[LU-2628] replay-single test_40: mdc_enqueue() ldlm_cli_enqueue: -4 Created: 16/Jan/13 Updated: 27/Aug/19 Resolved: 27/Aug/19 |
|
| Status: | Resolved |
| Project: | Lustre |
| Component/s: | None |
| Affects Version/s: | Lustre 2.4.0 |
| Fix Version/s: | Lustre 2.4.0 |
| Type: | Bug | Priority: | Major |
| Reporter: | Maloo | Assignee: | Jinshan Xiong (Inactive) |
| Resolution: | Fixed | Votes: | 0 |
| Labels: | None | ||
| Severity: | 3 |
| Rank (Obsolete): | 6150 |
| Description |
|
This issue was created by maloo for wangdi <di.wang@intel.com> This issue relates to the following test suite run: https://maloo.whamcloud.com/test_sets/7179c526-600d-11e2-84d4-52540035b04c. The sub-test test_40 failed with the following error:
Info required for matching: replay-single 40 I met this during DNE test, but DNE does not touch this part of code at all. I just investigate the debug log 00000100:00100000:0.0:1358254377.783158:0:23931:0:(client.c:2059:ptlrpc_set_wait()) set ffff88006c48ae00 going to sleep for 0 seconds |
| Comments |
| Comment by Jinshan Xiong (Inactive) [ 17/Jan/13 ] |
|
The root cause of this problem is that the mdt was still in recovery state when the client at vm1 was trying to enqueue layout lock.
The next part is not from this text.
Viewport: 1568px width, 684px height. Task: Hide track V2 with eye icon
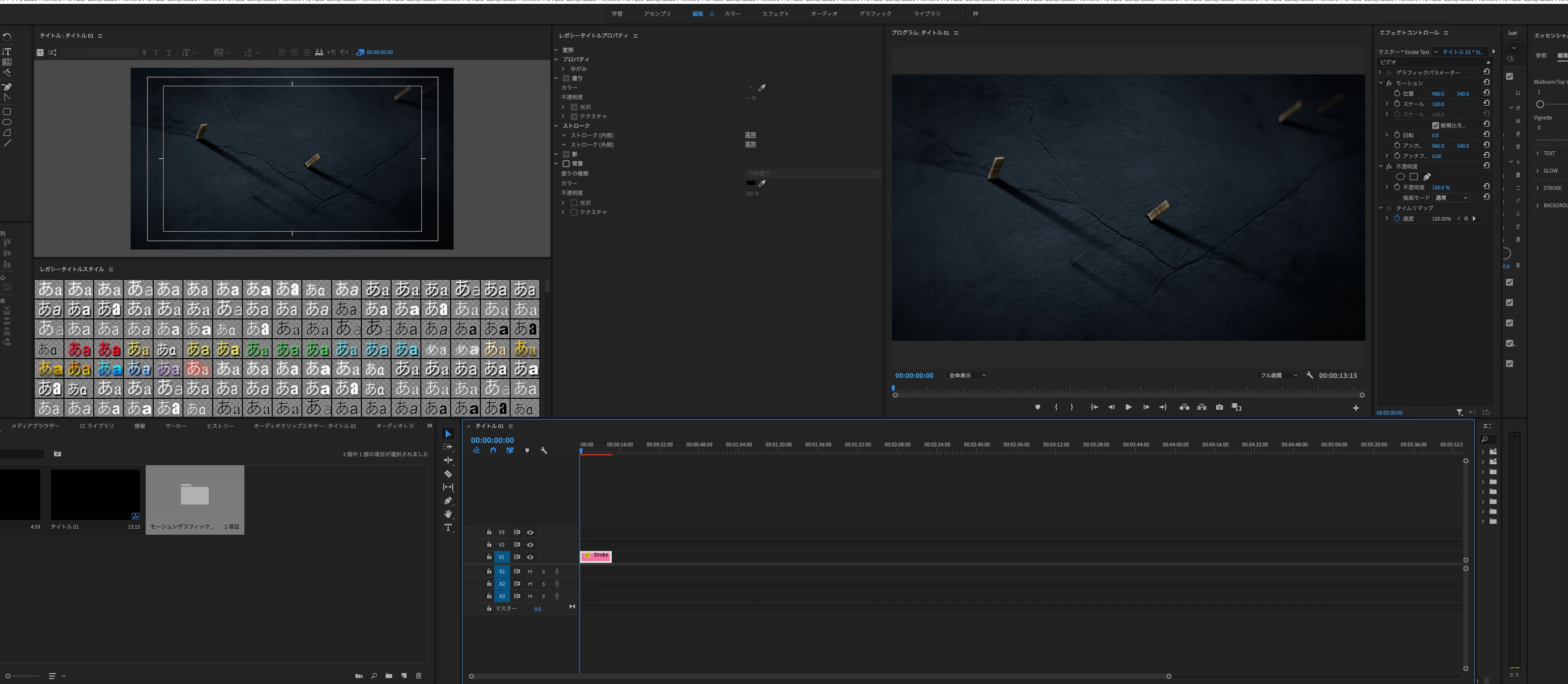click(530, 545)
Finally it was then interrupted by signal. The reason that the mdt couldn't be recovered was that the client at vm2 failed to reconnect because the request was dropped by setting of OBD_FAIL_MDS_CONNECT_NET. Taking a step back, the idea of this test case is to verify that the client can still write to OST while MDT is not connected. This is no longer right after layout lock is introduced because we have to verify the layout is correct before writing to OSTs. I'd like to fix this problem by disabling this test case. How do you guys think? |
| Comment by Jinshan Xiong (Inactive) [ 17/Jan/13 ] |
|
patch is at: http://review.whamcloud.com/5056 |
| Comment by nasf (Inactive) [ 24/Jan/13 ] |
|
Another failure instance: https://maloo.whamcloud.com/test_sets/3db35304-6645-11e2-a42b-52540035b04c |
| Comment by nasf (Inactive) [ 29/Jan/13 ] |
|
Another failure instance: https://maloo.whamcloud.com/test_sets/7581330a-6a28-11e2-9da0-52540035b04c |
| Comment by Oleg Drokin [ 29/Jan/13 ] |
|
Terrible idea to disable the test case. |
| Comment by Jinshan Xiong (Inactive) [ 30/Jan/13 ] |
Though I can do some trick to make this test pass it can't change the fact that now IO relies on the MDT otherwise wrong objects would be updated by the client. Layout lock can be lost at any time so I don't understand what's wrong to disable a test case which doesn't reflect real world use cases. Maybe you think that IO is just to push some data to OST objects but now things have changed. Verifying layout is also part of IO, IMHO. |
| Comment by Andreas Dilger [ 30/Jan/13 ] |
|
Oleg, I think the MDS is already a single point of failure. Sure, a client could continue to write to a file for a short time if the MDS has failed, but it will then block as soon as it tries to use the next file. I agree that if the client has these DLM locks cached that it could continue to work while the MDS is down, but this also risks the client being "rogue" and writing to objects that are incorrect because it has lost its connection to the MDS, but the client doesn't know it yet. |
| Comment by Keith Mannthey (Inactive) [ 12/Feb/13 ] |
|
Another instance: It reported 3 out of 100 hit it. |
| Comment by Andreas Dilger [ 11/Mar/13 ] |
|
It sounds from Oleg's comments that this is a defect in the test that could be fixed, rather than just disabling the test? I'm going to reopen this issue, and mark it "always_except" so that we know to look at fixing the test when we get a chance. |
| Comment by Andreas Dilger [ 11/Mar/13 ] |
|
Oleg's comments in the patch were:
|
| Comment by Jinshan Xiong (Inactive) [ 12/Mar/13 ] |
|
This test was wrongly implemented originally. If it really wants to make sure that the IO can still continue without connecting to the MDS, it shouldn't have set OBD_FAIL_MDS_CONNECT_NET to fail once <- this is the defect of this test case. There is nothing wrong with ELC because llnl used to have problem that huge # of useless locks were replayed during recovery. Based on this situation, I still think it's reasonable to get rid of this test case because we can't compose a fix for it. |
| Comment by Saurabh Tandan (Inactive) [ 20/Jan/16 ] |
|
Another instance found for hardfailover: EL7 Server/Client - ZFS |
| Comment by Saurabh Tandan (Inactive) [ 24/Feb/16 ] |
|
Another instance found on b2_8 for failover testing , build# 6. |
| Comment by Jinshan Xiong (Inactive) [ 08/Feb/18 ] |
|
close old tickets |
| Comment by Andreas Dilger [ 27/Aug/19 ] |
|
Reopen to remove always_except label. |